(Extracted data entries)
=======

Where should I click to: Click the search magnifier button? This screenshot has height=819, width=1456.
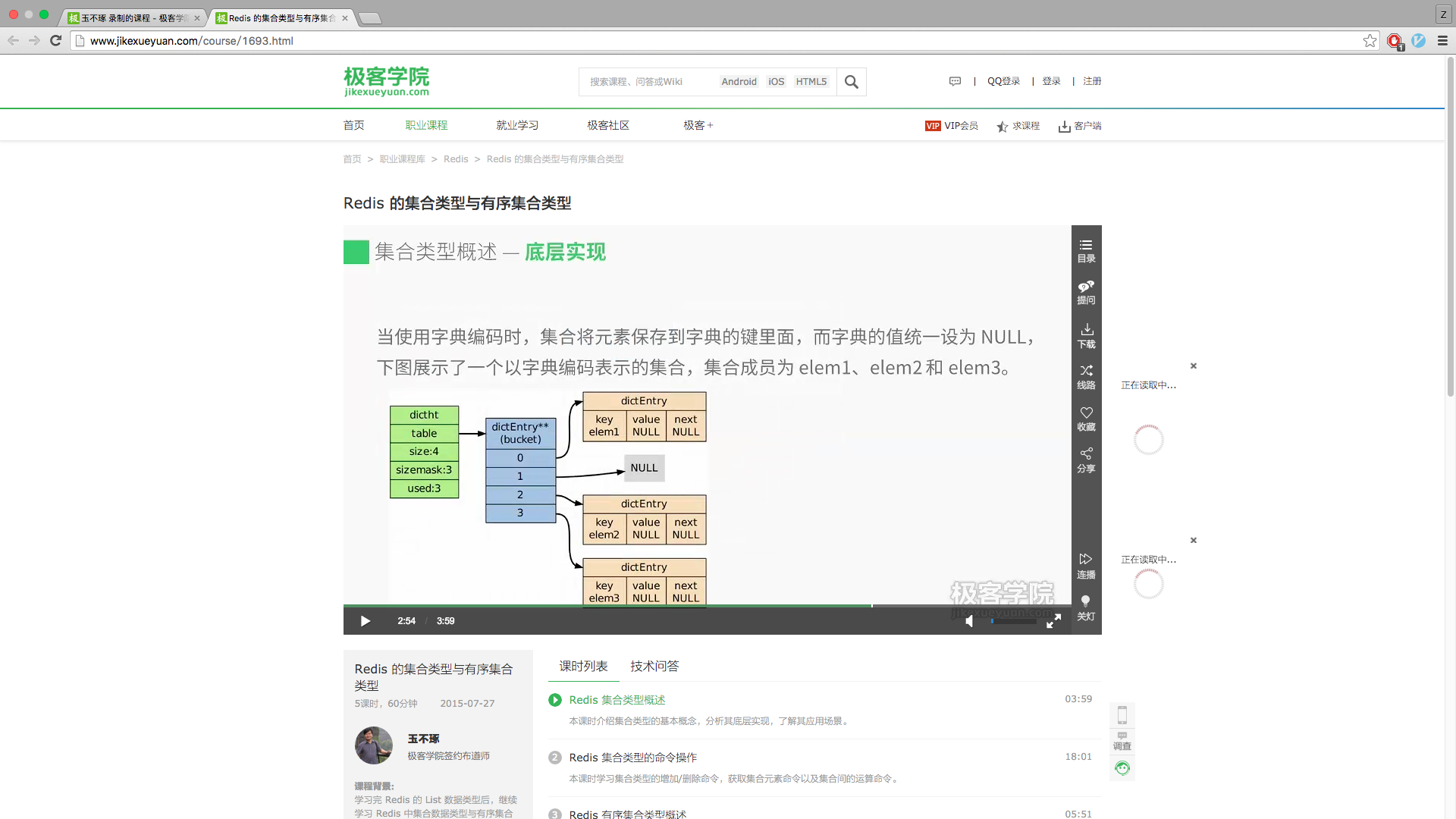(851, 82)
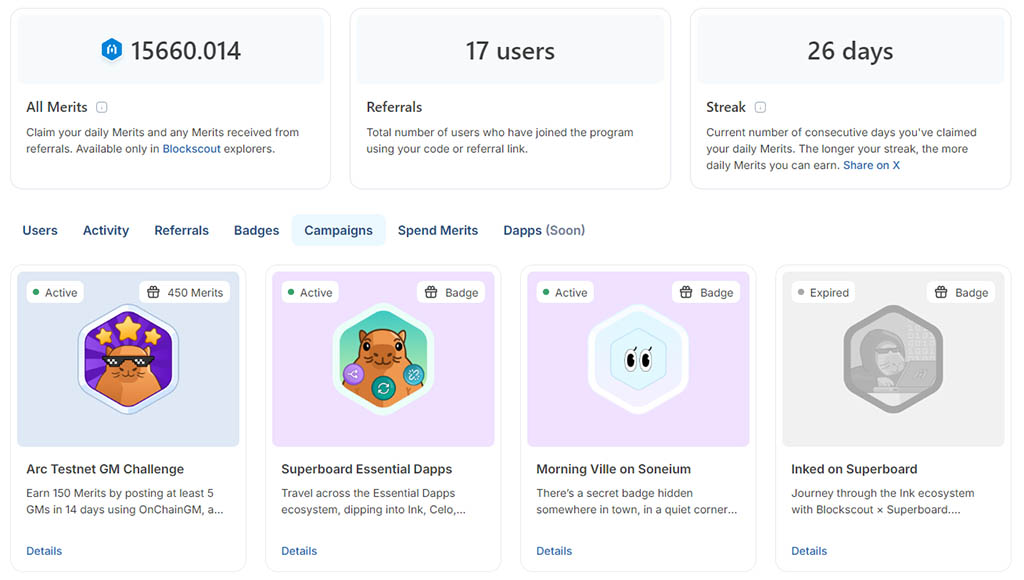This screenshot has width=1024, height=580.
Task: Click the info icon next to Streak
Action: tap(760, 107)
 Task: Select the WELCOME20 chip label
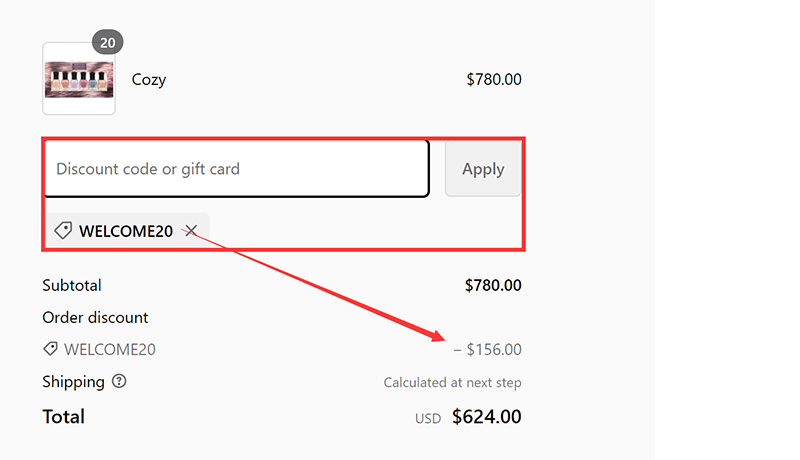126,231
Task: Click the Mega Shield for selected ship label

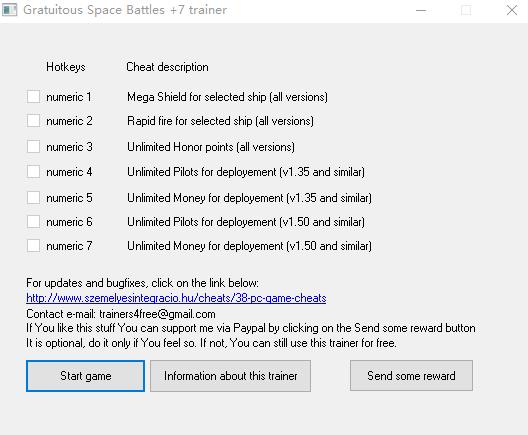Action: [x=227, y=97]
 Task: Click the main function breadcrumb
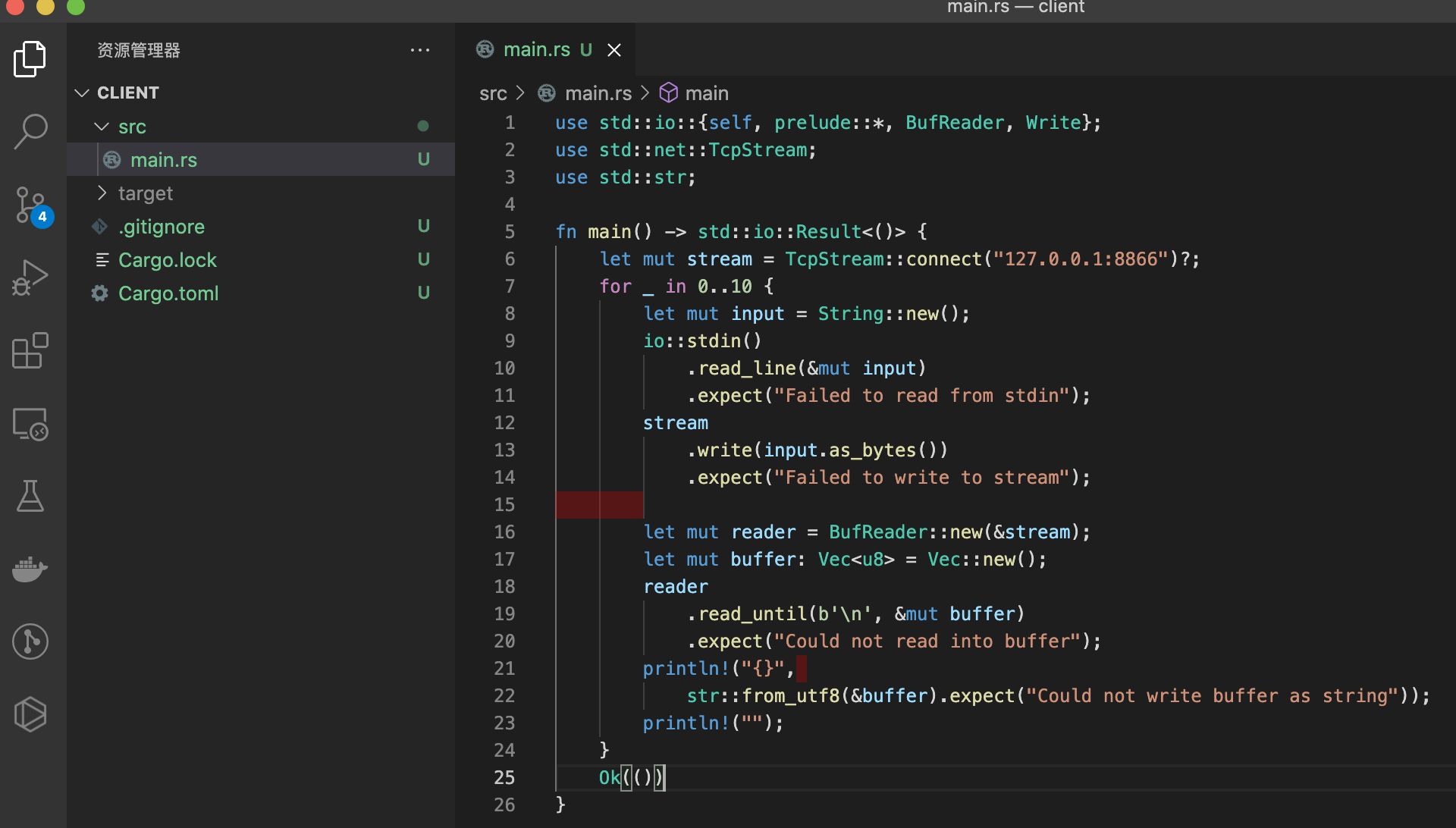pyautogui.click(x=706, y=93)
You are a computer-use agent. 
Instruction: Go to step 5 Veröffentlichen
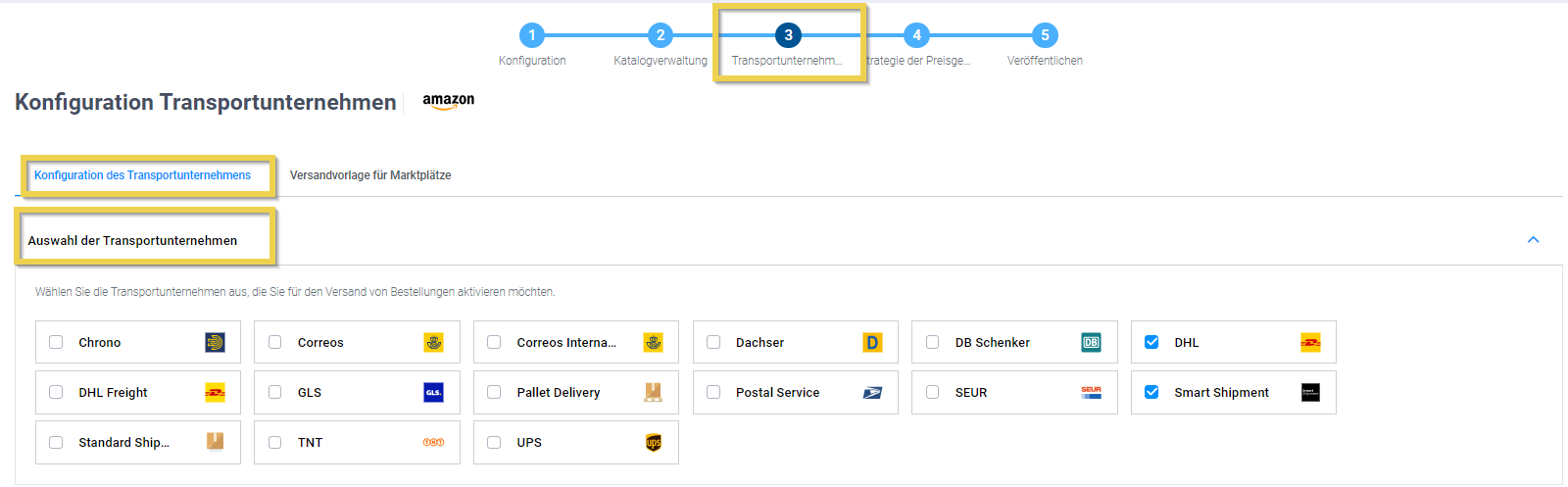point(1045,35)
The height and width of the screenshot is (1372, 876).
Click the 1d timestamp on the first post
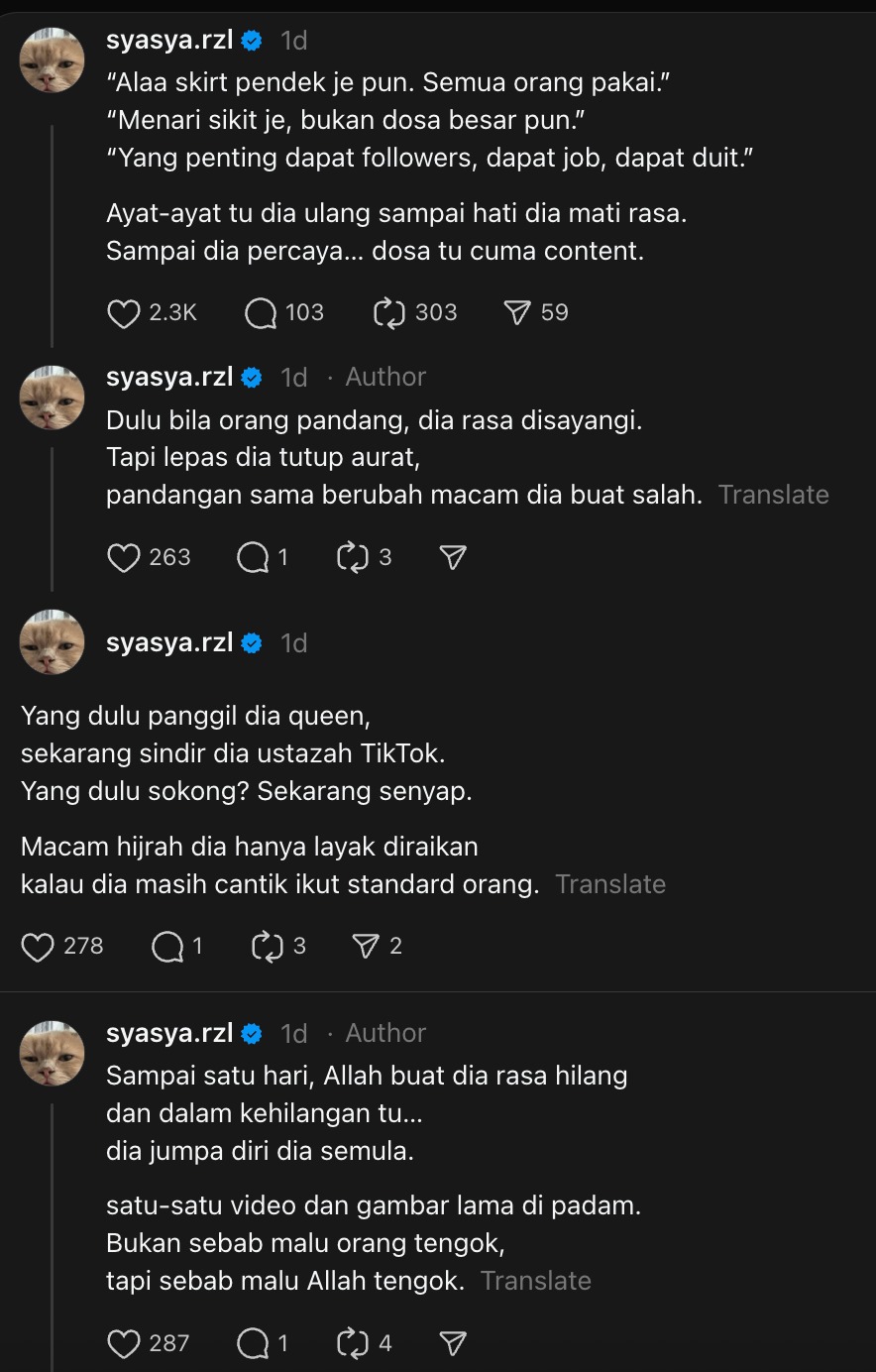(294, 41)
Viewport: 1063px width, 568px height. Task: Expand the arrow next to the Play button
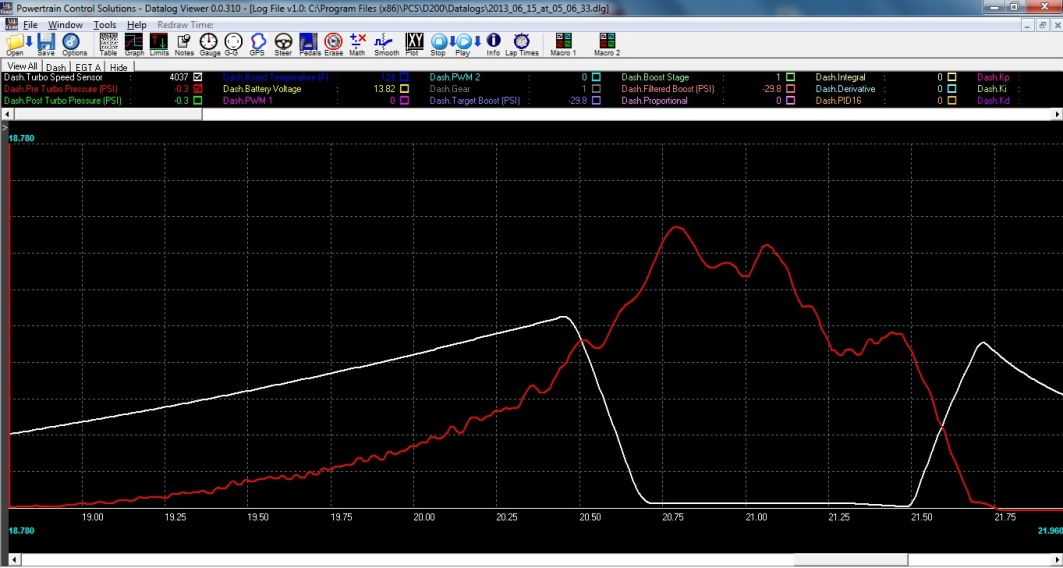tap(476, 42)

=======

*The exercise*. Switch every "label" in the entries above to "tag" and write the lines out again with nothing else changed. Leave the pictures out of your answer.

*Reply to the task*.
Where should I click to: Click the search magnifier button? This screenshot has height=819, width=1456.
(851, 82)
This screenshot has width=1024, height=580.
Task: Click the info icon next to Streak
Action: tap(760, 107)
 Task: Select the WELCOME20 chip tag
126,231
Task: Click the Mega Shield for selected ship tag

Action: [x=227, y=97]
 Task: Click the main function breadcrumb
pyautogui.click(x=706, y=93)
You are a computer-use agent. 
Instruction: Go to step 5 Veröffentlichen
point(1045,35)
The height and width of the screenshot is (1372, 876).
Click the 1d timestamp on the first post
(294, 41)
Viewport: 1063px width, 568px height. Task: Expand the arrow next to the Play button
tap(476, 42)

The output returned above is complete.